Given instruction:
Reproduce the rows below verbatim, everything from the start of the rows down to the line that contains "click(132, 87)", both ends included. Leave the pictures out of your answer.

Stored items
※

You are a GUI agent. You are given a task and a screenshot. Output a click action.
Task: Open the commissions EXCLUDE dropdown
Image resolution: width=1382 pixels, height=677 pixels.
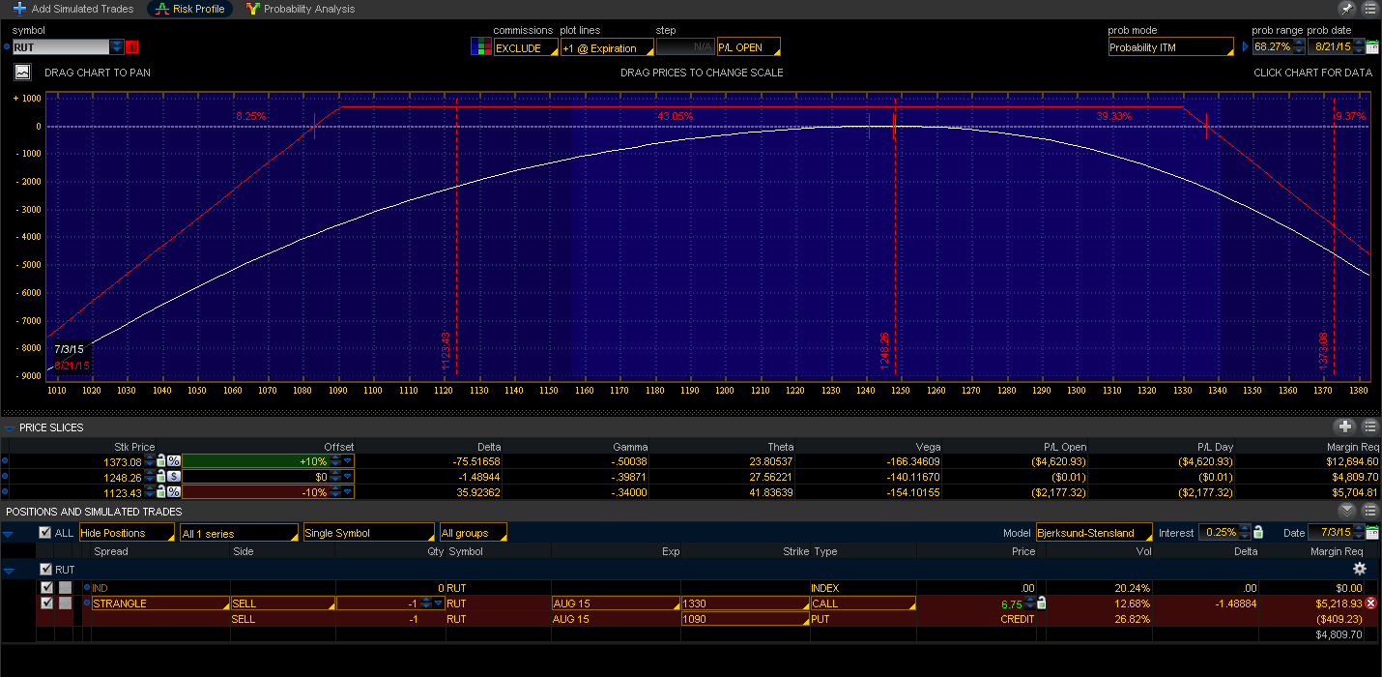pos(522,46)
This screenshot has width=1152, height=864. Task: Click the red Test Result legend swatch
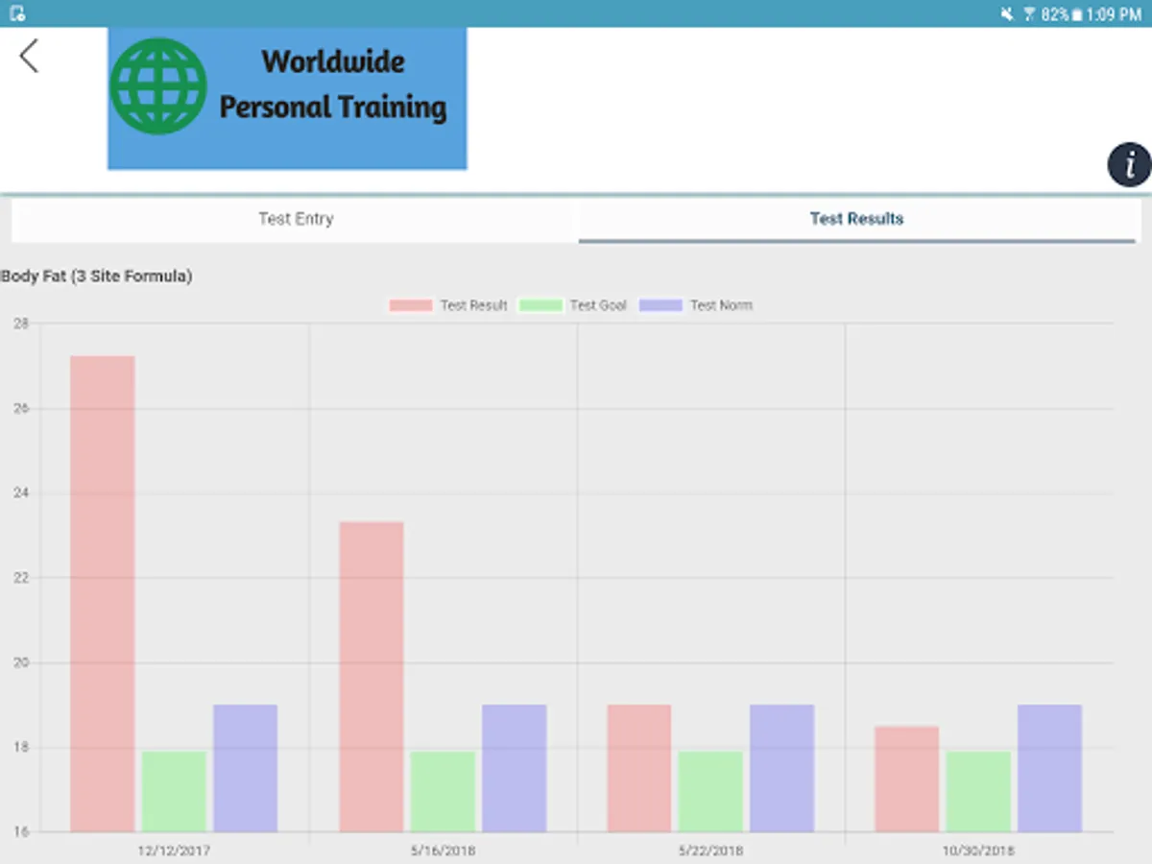tap(410, 305)
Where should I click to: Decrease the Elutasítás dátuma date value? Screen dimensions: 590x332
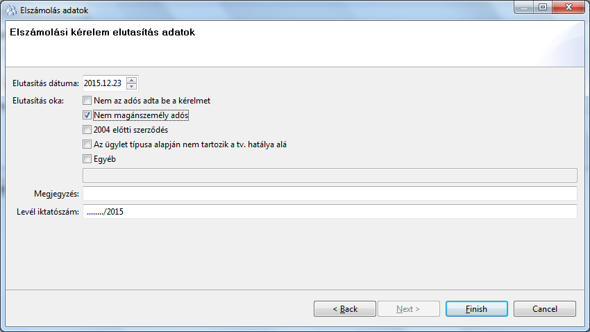click(132, 87)
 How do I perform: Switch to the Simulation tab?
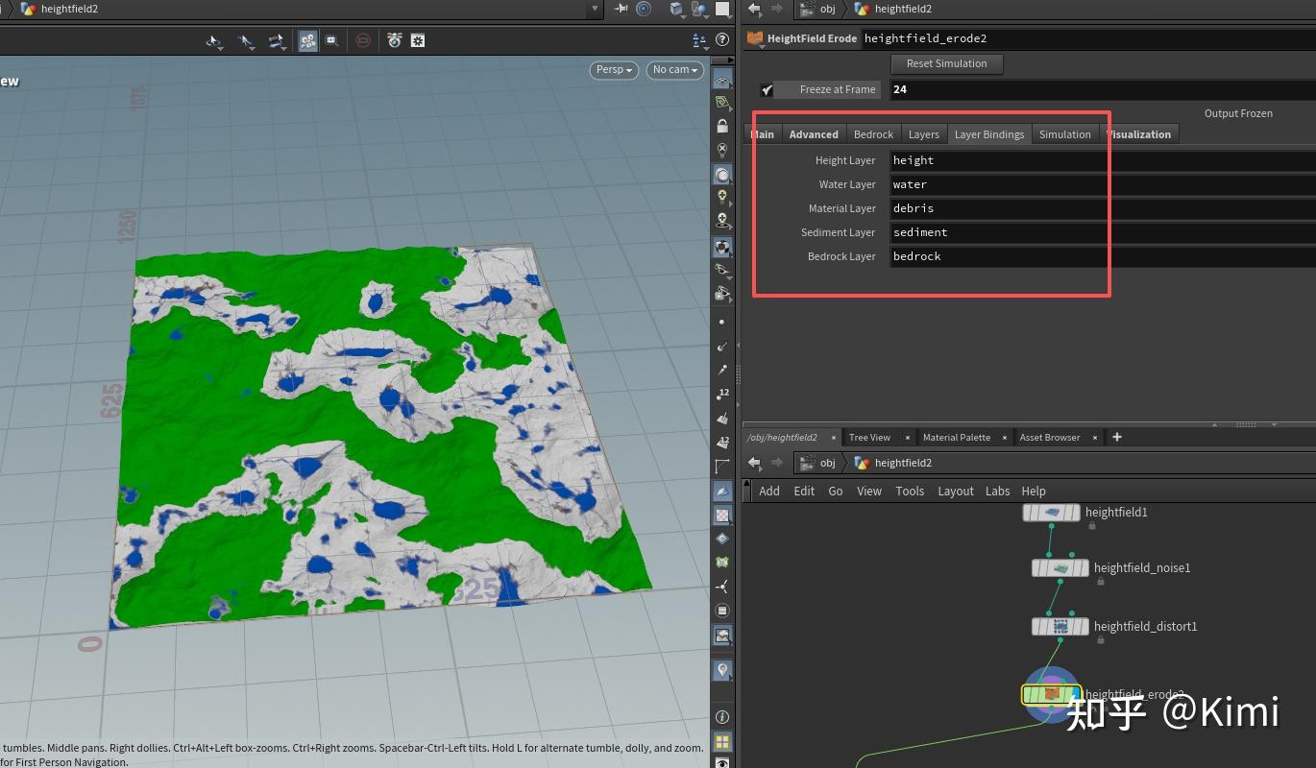pyautogui.click(x=1064, y=134)
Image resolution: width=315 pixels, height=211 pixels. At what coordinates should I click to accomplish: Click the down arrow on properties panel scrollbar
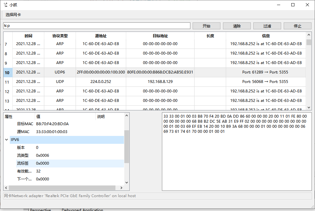point(127,182)
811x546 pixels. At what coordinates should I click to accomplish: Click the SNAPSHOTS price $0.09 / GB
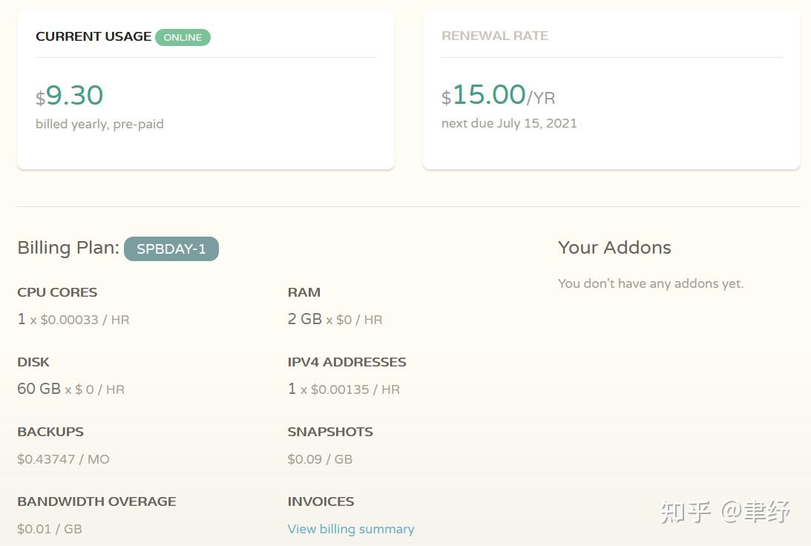click(x=320, y=459)
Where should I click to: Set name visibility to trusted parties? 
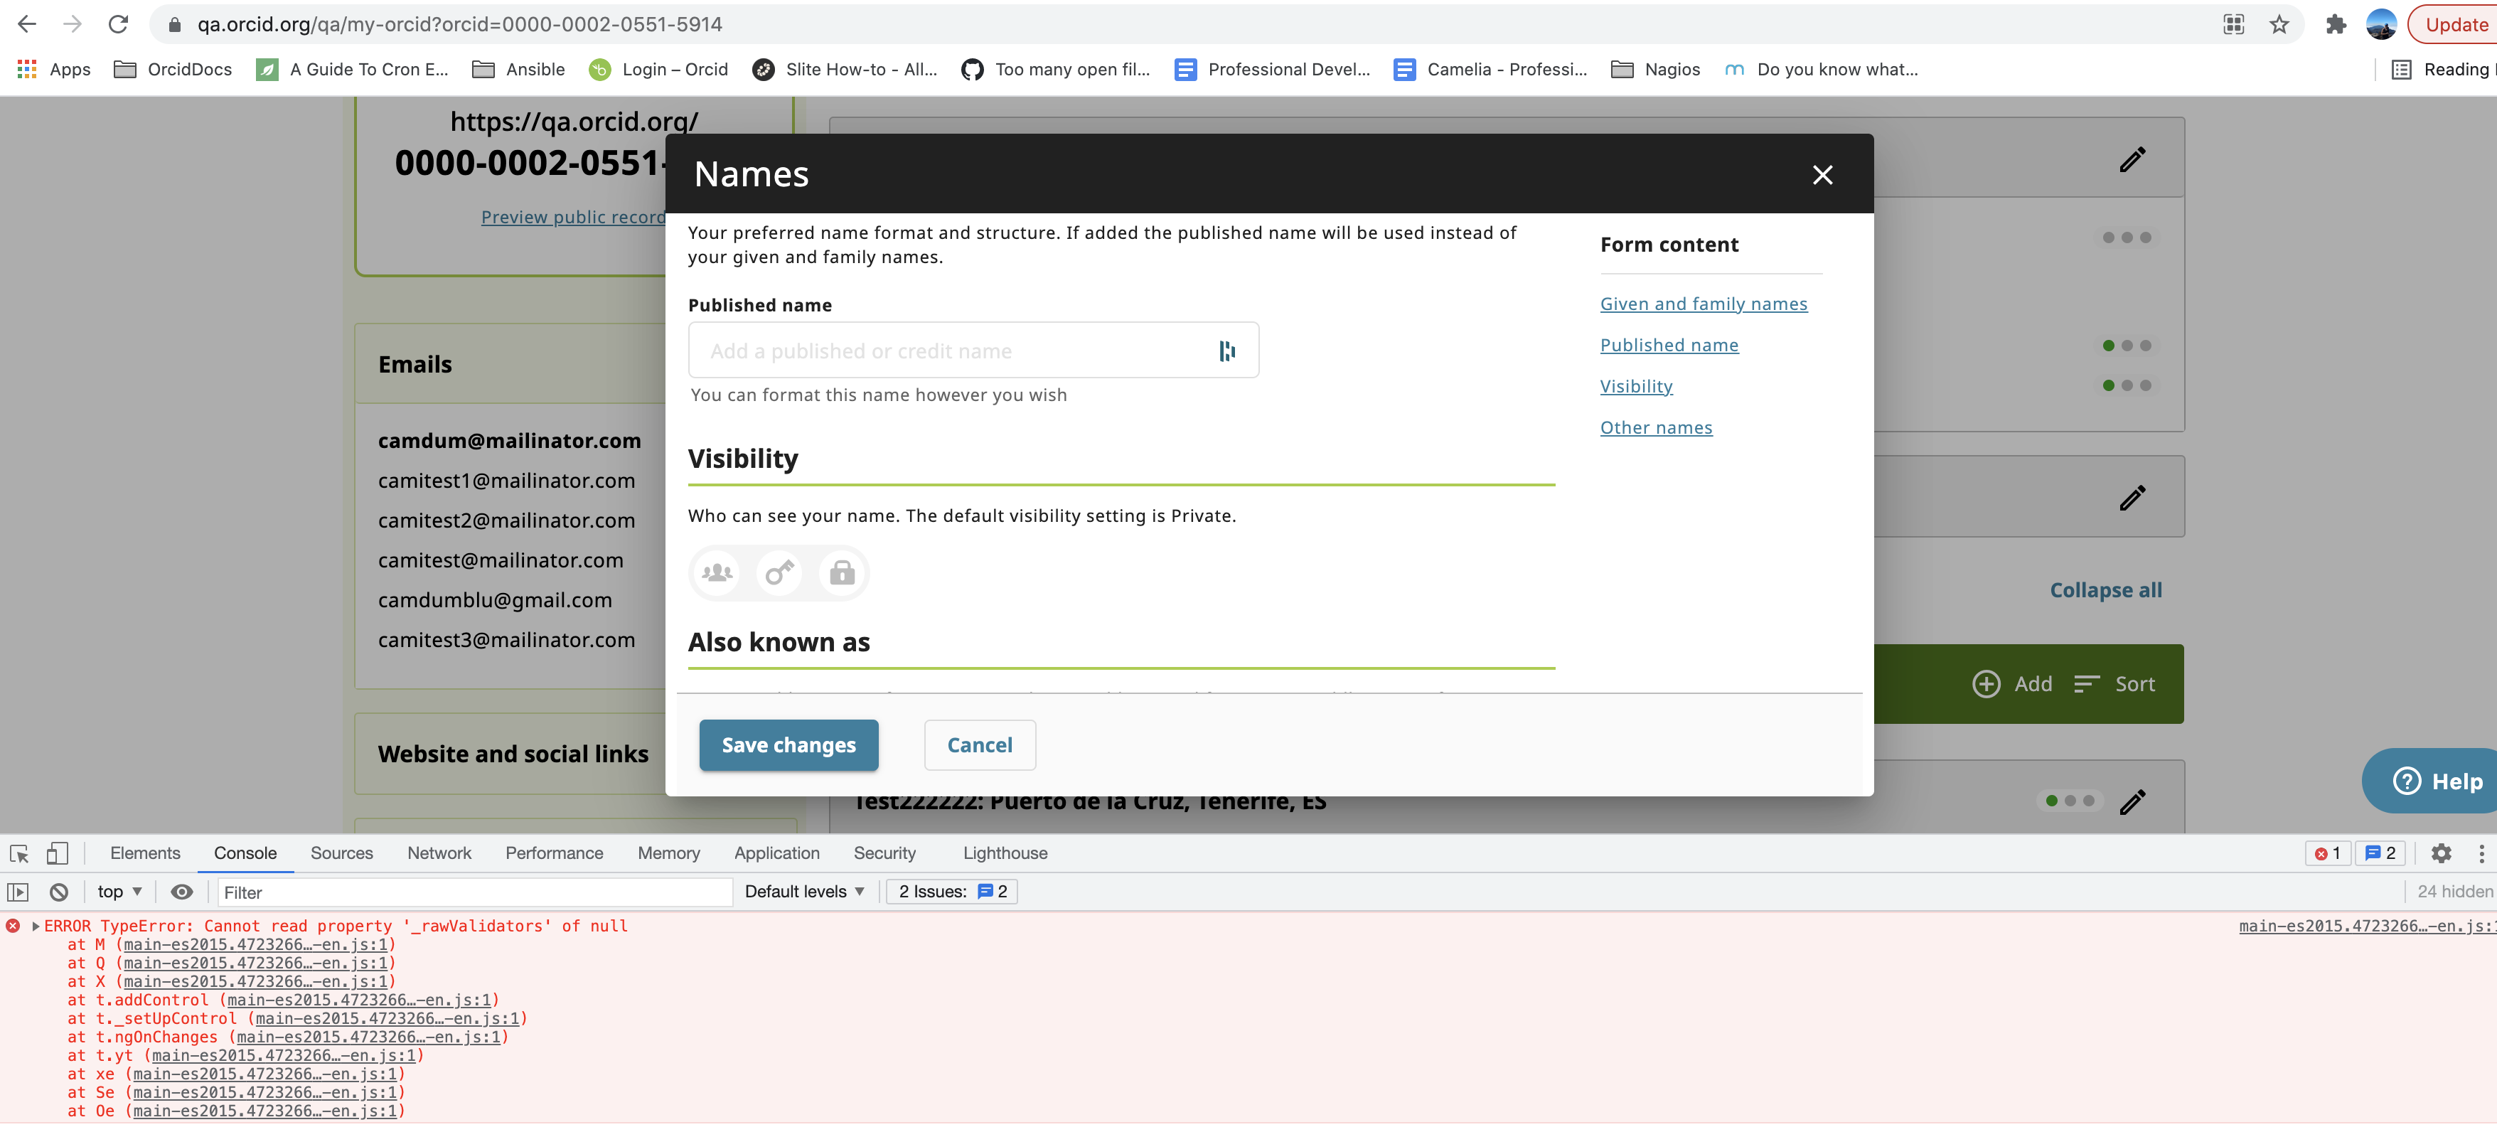coord(779,573)
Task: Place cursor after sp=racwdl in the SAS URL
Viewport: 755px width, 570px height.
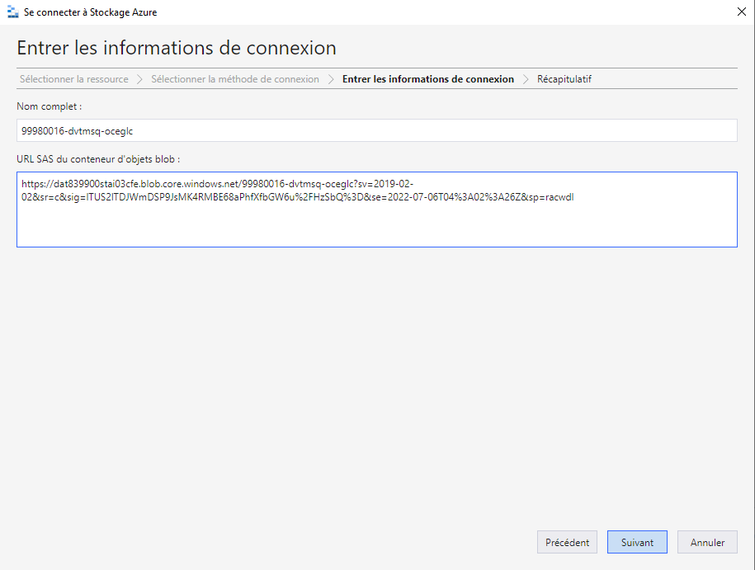Action: (574, 198)

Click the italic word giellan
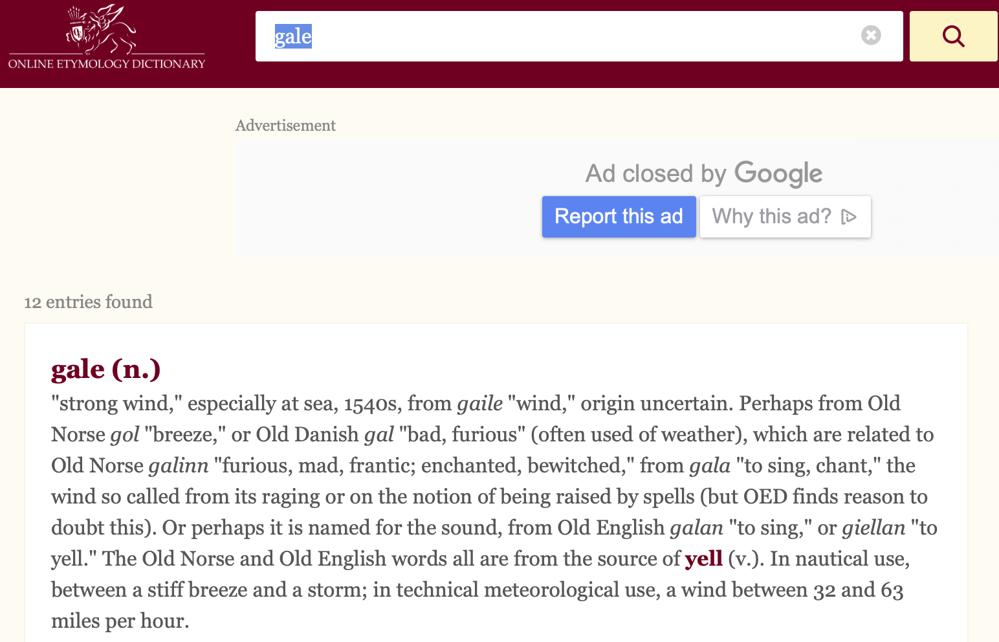(873, 527)
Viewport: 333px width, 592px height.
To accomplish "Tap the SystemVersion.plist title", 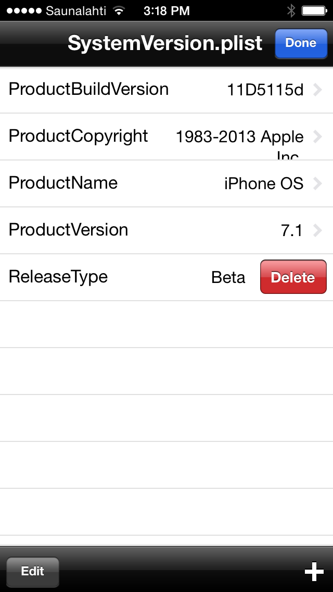I will tap(165, 43).
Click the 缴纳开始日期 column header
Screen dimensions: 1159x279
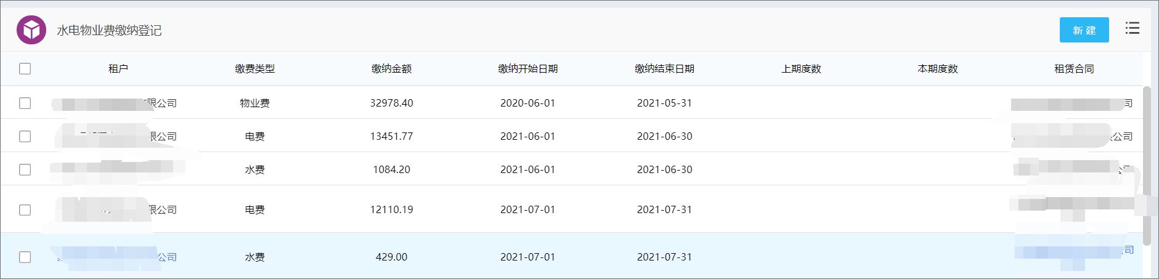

※

Exercise response:
You are a GUI agent. You are given a task and a screenshot. Output a click action.
Task: Open the commissions EXCLUDE dropdown
Image resolution: width=1382 pixels, height=677 pixels.
pos(522,46)
This screenshot has width=1152, height=864. Task: Click the red Test Result legend swatch
tap(410, 305)
Where should I click to: Decrease the Elutasítás dátuma date value? Screen dimensions: 590x332
click(132, 87)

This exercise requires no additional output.